On Thursday, four of us left Kampala at 10:30 a.m. ready for another productive day. We arrived at the school early to make sure the classroom was clean and the materials were set up. However, at 2:00 p.m., when the meeting was expected to start, no one had arrived. One of my Ugandan colleagues made a joke about “Africa time”. We all chuckled. We only started to worry at 2:30 p.m., when we still had no arrivals. It was 4 p.m. when we finally decided that no one was coming. Not one single person showed up for the meeting: no school representatives, no Zonal Leader, no Local Counsel Chairperson. No one. These two meetings were planned in the same country, same region, same district, and in neighboring sub-counties. We had gone through the same process of getting approval, obtaining signed letters of support, sending invitations, and following-up with schools in advance of both days. Why did things turn out so differently?
In their book Building State Capability, Lant Pritchett, Michael Woolcock, and Matt Andrews argue that “many states have poor outcomes not because they lack ‘good policies’ but because they lack implementation capability.” To illustrate this, the authors point to an experimental study where researchers sent misaddressed letters to 159 countries and then counted how long each letter took to return, if it came back at all. Any disparity in the number of days it took each country to return a letter was not due to policy differences—all countries are signed on to the Universal Postal Union convention—but due to the capability of each country’s postal service to implement the policy. Somalia, Liberia, and Fiji were on the list of countries that never returned the letters while Uruguay, Finland, and Norway were all on the list of countries that returned the letters within the specified 90-day period.
Maybe the failure of the original Village TEACH model in some schools was not solely due to shortcomings in the program design. It is likely that many of the schools where the program did not stick had little to no capability to take it on to begin with: we were asking Fiji-level schools to implement a Uruguay-level program. Even the action of attending an afternoon meeting was asking too much of the school leaders on that Thursday. This is not to say that those leaders are lazy, inept, or not interested in improving the education climate at their schools. That is the furthest thing from what I have seen on the ground in Uganda over the past ten weeks. Parents, students, teachers, and leaders are all passionate about improving the quality of education in their communities.
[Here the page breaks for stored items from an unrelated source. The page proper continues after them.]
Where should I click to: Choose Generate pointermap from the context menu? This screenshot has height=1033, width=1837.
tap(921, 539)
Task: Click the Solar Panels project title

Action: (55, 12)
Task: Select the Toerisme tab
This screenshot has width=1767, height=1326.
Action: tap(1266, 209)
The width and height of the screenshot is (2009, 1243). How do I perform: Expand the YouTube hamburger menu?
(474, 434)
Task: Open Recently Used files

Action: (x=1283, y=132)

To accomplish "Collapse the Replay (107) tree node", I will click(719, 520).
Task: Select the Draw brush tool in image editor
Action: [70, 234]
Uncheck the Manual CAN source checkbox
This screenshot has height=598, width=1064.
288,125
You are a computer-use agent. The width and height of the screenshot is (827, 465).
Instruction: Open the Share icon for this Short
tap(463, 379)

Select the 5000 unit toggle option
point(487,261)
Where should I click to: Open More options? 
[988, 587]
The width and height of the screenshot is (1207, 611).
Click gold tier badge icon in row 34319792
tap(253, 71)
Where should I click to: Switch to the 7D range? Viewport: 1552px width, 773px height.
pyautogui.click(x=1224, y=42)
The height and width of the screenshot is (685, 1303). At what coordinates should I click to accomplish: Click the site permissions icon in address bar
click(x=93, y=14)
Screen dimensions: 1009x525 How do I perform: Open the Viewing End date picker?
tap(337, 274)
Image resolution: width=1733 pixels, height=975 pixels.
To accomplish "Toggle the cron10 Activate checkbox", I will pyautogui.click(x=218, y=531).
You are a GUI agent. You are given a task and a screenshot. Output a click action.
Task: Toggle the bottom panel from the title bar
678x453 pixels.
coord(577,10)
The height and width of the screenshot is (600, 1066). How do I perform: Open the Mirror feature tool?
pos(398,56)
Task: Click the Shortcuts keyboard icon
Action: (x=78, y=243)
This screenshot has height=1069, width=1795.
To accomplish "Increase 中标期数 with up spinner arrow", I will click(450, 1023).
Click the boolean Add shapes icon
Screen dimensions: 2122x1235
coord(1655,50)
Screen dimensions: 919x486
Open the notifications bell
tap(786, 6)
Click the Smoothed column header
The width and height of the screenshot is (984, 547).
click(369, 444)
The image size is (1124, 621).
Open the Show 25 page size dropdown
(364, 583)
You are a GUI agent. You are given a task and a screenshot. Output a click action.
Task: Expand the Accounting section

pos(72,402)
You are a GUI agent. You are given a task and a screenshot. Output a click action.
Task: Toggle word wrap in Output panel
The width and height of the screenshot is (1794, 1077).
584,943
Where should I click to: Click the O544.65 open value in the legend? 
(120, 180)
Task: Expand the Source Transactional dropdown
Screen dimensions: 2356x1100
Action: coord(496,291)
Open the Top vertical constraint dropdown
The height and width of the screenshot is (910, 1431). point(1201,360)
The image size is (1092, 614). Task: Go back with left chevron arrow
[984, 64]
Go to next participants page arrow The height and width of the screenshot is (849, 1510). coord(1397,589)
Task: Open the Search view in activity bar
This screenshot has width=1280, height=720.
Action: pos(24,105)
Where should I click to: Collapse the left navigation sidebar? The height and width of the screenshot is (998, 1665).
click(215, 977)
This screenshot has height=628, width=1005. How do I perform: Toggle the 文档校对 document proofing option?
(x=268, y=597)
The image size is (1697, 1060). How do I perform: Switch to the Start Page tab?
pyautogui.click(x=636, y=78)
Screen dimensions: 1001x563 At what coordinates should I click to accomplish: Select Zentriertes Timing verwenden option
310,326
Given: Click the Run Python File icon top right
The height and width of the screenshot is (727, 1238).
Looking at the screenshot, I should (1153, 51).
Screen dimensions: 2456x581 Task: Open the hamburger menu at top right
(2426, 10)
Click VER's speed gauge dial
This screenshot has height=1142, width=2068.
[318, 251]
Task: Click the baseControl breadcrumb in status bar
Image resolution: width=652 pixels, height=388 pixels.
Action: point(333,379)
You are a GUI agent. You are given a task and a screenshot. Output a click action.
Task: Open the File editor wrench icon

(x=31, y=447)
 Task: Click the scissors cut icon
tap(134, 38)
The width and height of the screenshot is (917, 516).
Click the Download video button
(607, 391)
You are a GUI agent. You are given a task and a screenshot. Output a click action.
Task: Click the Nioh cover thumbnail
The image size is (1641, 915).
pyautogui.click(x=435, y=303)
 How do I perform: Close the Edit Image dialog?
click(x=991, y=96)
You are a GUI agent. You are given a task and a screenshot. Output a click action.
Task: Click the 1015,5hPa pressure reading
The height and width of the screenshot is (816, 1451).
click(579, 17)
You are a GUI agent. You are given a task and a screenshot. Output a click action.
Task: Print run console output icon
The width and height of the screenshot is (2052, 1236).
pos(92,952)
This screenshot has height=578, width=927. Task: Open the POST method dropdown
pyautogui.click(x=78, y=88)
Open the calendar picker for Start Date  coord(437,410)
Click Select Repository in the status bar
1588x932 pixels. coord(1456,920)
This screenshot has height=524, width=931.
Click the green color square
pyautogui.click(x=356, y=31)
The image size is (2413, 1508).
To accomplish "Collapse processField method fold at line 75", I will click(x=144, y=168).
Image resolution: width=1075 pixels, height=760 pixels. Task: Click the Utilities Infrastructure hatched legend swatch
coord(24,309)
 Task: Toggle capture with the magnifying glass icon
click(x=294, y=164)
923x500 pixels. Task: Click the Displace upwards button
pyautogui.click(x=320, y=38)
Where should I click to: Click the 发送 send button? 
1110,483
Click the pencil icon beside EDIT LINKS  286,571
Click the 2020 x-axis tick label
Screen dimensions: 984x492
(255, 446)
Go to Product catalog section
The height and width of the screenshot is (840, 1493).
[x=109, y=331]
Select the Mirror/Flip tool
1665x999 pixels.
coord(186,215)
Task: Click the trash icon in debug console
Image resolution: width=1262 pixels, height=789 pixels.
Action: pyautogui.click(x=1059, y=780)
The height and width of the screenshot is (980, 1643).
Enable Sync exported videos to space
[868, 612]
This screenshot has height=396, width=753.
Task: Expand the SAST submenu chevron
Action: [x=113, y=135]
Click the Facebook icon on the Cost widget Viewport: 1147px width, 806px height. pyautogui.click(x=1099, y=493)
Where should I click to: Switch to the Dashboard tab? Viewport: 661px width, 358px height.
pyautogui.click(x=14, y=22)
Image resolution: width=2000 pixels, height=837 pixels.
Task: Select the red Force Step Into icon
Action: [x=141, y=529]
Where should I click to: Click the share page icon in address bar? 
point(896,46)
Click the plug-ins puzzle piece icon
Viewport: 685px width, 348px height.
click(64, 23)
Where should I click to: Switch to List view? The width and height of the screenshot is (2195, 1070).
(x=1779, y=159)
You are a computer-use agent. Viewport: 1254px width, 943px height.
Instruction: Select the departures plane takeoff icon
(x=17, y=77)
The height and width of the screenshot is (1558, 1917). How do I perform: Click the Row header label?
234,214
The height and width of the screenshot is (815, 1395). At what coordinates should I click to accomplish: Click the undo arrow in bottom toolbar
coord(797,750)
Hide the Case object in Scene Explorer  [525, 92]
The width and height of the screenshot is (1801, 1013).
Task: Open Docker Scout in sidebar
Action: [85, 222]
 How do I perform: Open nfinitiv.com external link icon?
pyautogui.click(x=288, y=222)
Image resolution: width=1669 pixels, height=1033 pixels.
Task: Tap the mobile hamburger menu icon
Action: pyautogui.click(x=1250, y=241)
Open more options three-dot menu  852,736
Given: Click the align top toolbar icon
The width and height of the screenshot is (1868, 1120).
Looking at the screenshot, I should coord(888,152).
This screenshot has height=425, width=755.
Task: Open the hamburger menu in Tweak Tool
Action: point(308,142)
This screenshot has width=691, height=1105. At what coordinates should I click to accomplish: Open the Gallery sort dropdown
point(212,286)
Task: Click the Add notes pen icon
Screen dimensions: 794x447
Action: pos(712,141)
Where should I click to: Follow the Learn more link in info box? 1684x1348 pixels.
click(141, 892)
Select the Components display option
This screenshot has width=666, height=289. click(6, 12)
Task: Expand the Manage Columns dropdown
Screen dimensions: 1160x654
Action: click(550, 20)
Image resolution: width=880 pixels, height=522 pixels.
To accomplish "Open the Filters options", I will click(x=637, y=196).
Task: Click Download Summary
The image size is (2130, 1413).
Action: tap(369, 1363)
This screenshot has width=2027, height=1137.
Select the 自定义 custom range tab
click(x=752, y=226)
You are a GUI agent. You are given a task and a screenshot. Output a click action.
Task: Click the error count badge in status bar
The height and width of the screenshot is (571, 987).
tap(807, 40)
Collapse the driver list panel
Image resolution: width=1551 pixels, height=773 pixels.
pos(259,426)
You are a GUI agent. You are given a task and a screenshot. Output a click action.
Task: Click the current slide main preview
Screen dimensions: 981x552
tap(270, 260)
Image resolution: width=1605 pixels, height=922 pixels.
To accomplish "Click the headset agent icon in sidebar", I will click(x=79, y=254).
Just today, nearly 100 community members showed up for our Village TEACH training in a primary school near the shores of Lake Victoria. For six hours they discussed the challenges their school faced, their goals for their children’s learning, and plans to improve. These people are not lazy, inept, or disinterested. Unfortunately, some schools just do not have the capability to have these discussions yet. Perhaps this is because school leaders hold multiple jobs to provide for their families or have other programs putting demands on their time that they think are more important. We cannot know. Thus, instead of getting upset with school leaders for not showing up to our meeting on Thursday, we decided to recognize their absence as a sign that those leaders were already overburdened with the complexity and scale of the task of overseeing primary schools, and it would be irresponsible for us to add to that burden by insisting that our program be implemented.
I owe a special thank you to the entire team at Elevate: Partners for Education for making the past ten weeks such an incredible learning experience. Every single person on the staff has supported me, joked with me, and inexplicably trusted me not to mess up all their hard work. I cannot wait to see what the organization will accomplish in the coming years.